#### Records to process ####
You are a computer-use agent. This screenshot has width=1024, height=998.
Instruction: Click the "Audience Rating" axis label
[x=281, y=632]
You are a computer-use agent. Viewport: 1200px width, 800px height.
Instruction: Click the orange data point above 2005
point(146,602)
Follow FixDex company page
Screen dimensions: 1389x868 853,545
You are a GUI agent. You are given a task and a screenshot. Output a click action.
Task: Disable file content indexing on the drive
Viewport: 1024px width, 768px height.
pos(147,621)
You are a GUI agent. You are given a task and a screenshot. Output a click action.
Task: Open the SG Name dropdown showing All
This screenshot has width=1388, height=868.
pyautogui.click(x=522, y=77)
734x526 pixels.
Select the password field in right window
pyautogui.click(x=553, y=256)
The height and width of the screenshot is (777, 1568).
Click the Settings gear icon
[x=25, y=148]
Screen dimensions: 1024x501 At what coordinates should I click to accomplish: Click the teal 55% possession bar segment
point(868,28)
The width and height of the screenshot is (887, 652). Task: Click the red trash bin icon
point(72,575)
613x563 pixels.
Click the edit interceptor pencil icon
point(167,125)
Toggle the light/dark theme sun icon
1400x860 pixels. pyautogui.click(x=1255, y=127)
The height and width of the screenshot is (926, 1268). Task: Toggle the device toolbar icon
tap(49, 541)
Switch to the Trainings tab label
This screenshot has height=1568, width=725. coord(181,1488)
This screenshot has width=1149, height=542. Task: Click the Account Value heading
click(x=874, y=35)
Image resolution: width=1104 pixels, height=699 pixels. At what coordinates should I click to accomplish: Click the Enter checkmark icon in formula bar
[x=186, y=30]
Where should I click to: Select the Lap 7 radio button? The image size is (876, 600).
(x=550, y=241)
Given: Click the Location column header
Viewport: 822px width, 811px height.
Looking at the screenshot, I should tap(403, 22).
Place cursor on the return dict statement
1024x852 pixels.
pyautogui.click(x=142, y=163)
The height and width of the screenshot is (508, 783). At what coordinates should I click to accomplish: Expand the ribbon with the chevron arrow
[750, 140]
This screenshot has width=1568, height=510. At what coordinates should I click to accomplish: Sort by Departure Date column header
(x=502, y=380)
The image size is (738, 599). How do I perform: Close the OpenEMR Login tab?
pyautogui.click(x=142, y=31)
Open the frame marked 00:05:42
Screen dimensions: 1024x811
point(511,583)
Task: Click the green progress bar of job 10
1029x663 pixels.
####
The number of lines in the data that contain the word "agent" is all that should be stated.

◆ Solution to this task ◆
4